PROBLEM STATEMENT
The answer must be the full listing, reproduced without any change.

PROVIDED DATA

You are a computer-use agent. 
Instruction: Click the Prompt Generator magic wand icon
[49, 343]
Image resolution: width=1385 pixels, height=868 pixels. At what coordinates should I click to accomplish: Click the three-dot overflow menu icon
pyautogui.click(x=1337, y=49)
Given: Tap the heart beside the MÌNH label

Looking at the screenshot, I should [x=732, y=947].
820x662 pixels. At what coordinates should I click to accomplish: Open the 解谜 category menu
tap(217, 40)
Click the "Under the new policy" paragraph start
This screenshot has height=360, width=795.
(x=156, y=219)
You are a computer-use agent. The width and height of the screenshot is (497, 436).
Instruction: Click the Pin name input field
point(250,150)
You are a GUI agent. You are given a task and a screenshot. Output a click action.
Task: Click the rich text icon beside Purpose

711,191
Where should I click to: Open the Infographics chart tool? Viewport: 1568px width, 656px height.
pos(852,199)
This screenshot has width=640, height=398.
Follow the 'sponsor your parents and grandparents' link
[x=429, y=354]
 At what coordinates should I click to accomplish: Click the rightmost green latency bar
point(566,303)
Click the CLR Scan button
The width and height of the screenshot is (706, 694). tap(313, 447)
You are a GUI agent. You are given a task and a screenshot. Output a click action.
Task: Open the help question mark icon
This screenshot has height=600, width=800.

SOLUTION TO THIS EXERCISE
You are a computer-use agent. 
Instruction: Click the Prompt Generator magic wand icon
[49, 343]
Image resolution: width=1385 pixels, height=868 pixels. At what coordinates should I click to accomplish: Click the three-dot overflow menu icon
pyautogui.click(x=1337, y=49)
Given: Tap the heart beside the MÌNH label

Looking at the screenshot, I should [x=732, y=947].
820x662 pixels. At what coordinates should I click to accomplish: Open the 解谜 category menu
tap(217, 40)
Click the "Under the new policy" paragraph start
This screenshot has height=360, width=795.
(x=156, y=219)
You are a computer-use agent. The width and height of the screenshot is (497, 436).
Instruction: Click the Pin name input field
point(250,150)
You are a GUI agent. You are given a task and a screenshot. Output a click action.
Task: Click the rich text icon beside Purpose

711,191
Where should I click to: Open the Infographics chart tool? Viewport: 1568px width, 656px height.
pos(852,199)
This screenshot has width=640, height=398.
Follow the 'sponsor your parents and grandparents' link
[x=429, y=354]
 At what coordinates should I click to accomplish: Click the rightmost green latency bar
point(566,303)
Click the CLR Scan button
The width and height of the screenshot is (706, 694). tap(313, 447)
You are a GUI agent. You are given a task and a screenshot. Output a click action.
Task: Open the help question mark icon
This screenshot has height=600, width=800.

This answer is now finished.